■ Task directions
Please output the lines between the one containing "This screenshot has" and the one containing "(258, 547).", inclusive, as a JSON list of strings with one string per line, skipping blank lines. Leave the pictures out of the answer.

══ Input data

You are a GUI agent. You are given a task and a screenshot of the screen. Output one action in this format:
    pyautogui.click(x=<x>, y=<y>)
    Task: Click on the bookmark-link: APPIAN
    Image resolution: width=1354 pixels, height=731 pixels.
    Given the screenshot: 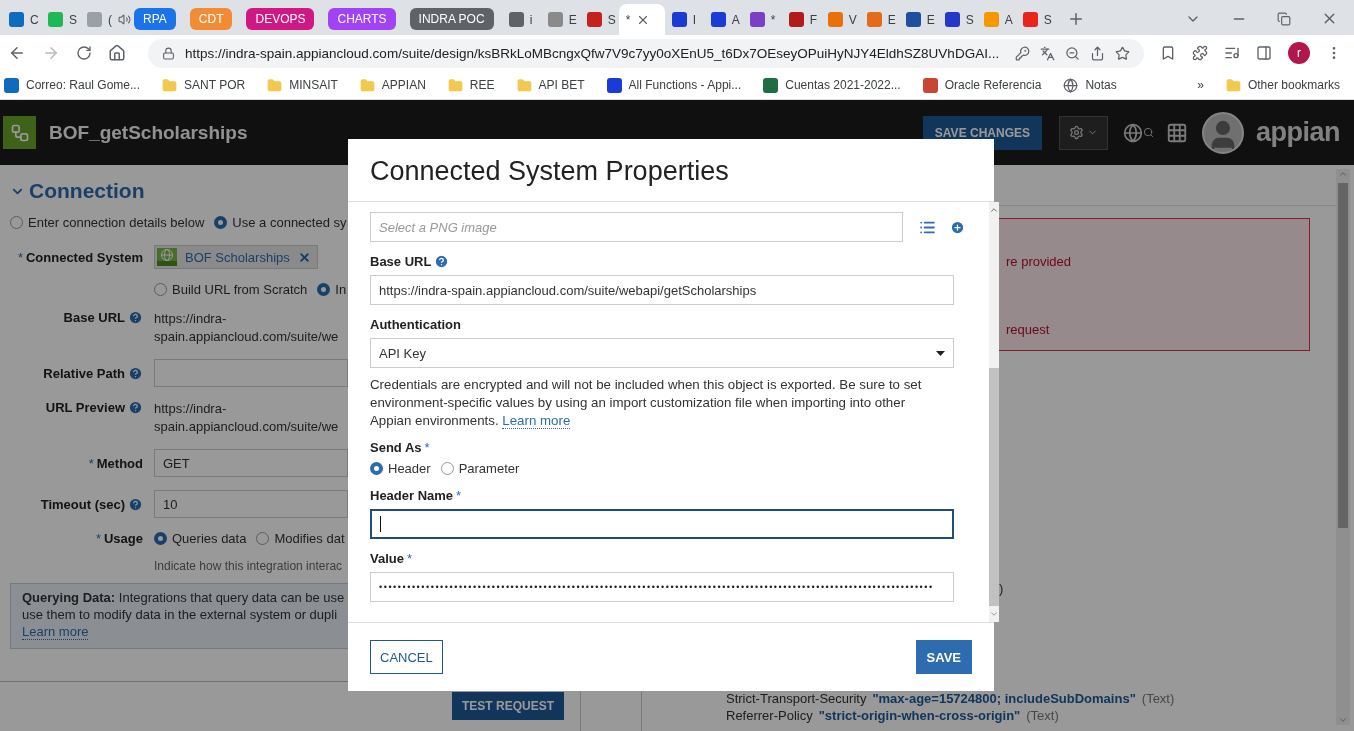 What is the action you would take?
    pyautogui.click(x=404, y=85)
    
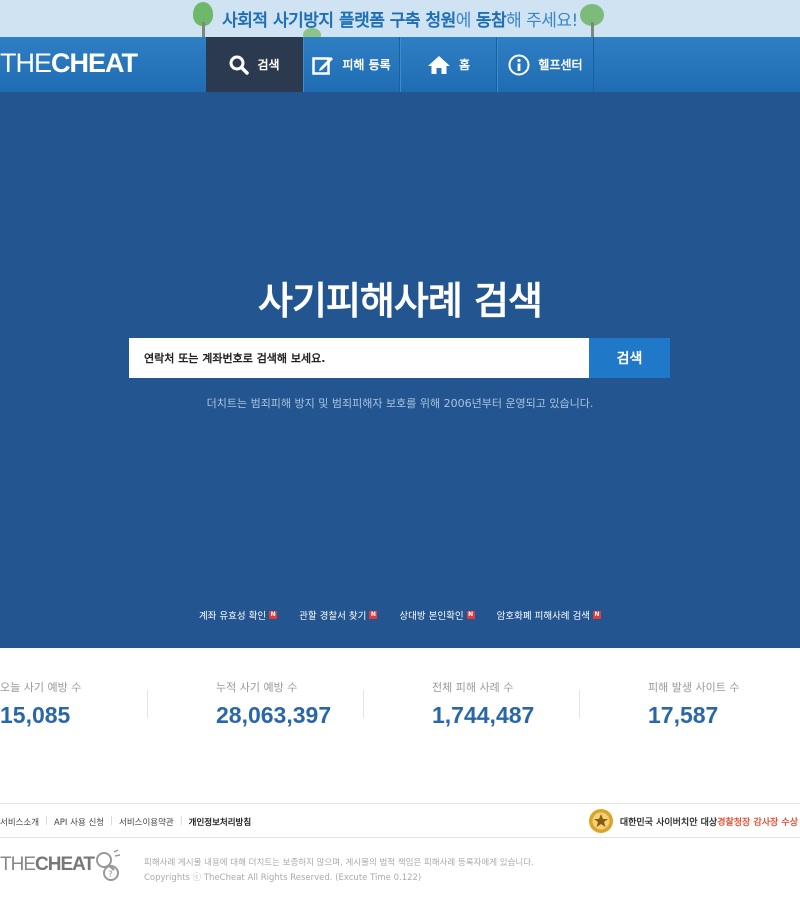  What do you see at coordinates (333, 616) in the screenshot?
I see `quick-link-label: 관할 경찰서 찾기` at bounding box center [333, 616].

════
══ Input data

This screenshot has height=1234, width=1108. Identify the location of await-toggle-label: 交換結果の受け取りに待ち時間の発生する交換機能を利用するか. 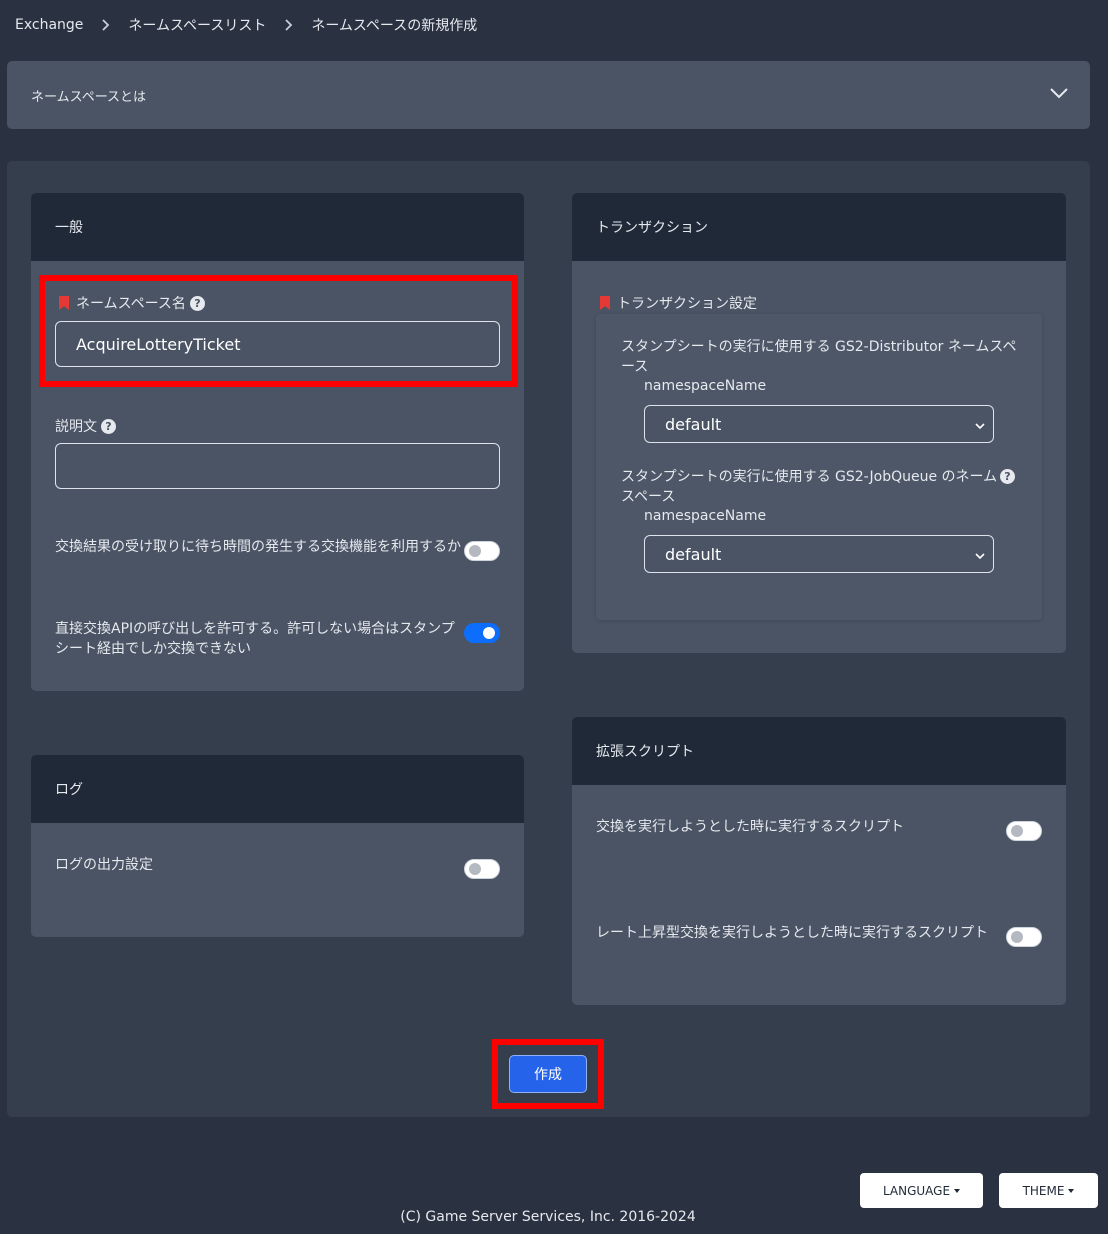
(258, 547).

════
══ Input data

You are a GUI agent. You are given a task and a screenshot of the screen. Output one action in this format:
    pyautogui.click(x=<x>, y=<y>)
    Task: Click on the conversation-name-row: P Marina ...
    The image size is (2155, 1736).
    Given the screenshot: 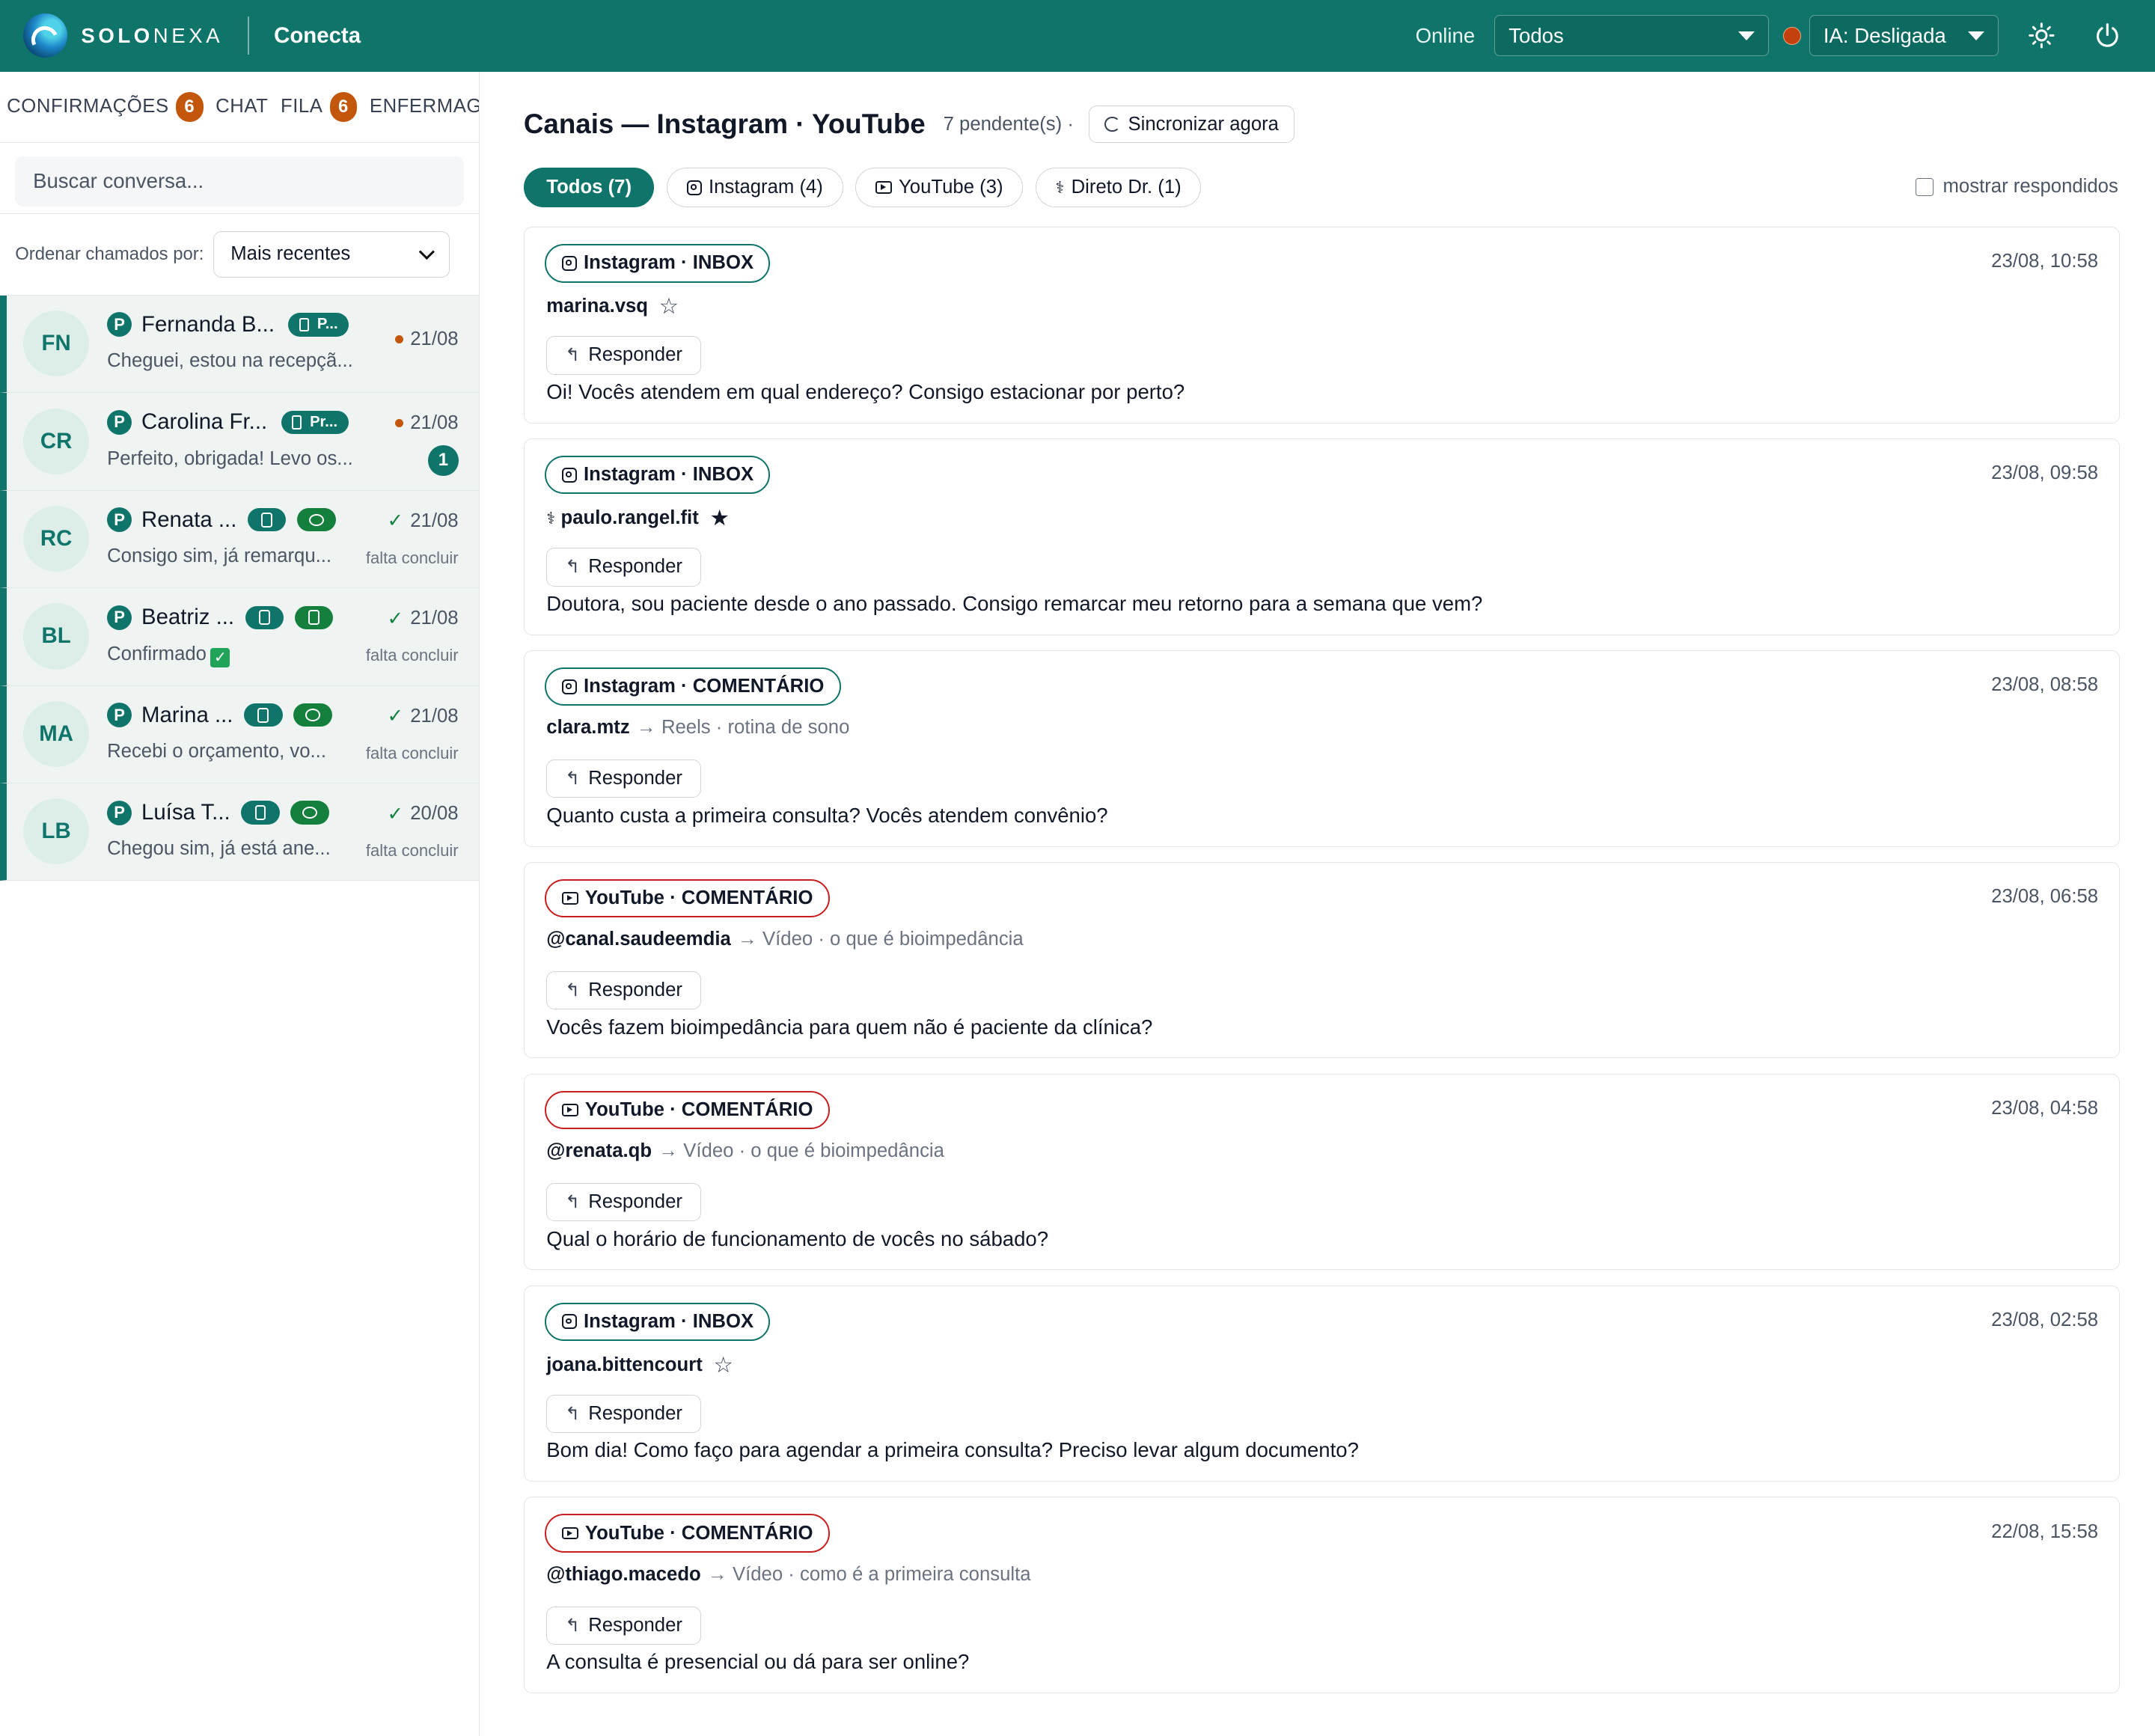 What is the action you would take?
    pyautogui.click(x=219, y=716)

════

■ Task result
[
  "This screenshot has height=1234, width=1108. Identify the location of await-toggle-label: 交換結果の受け取りに待ち時間の発生する交換機能を利用するか. ",
  "(258, 547)."
]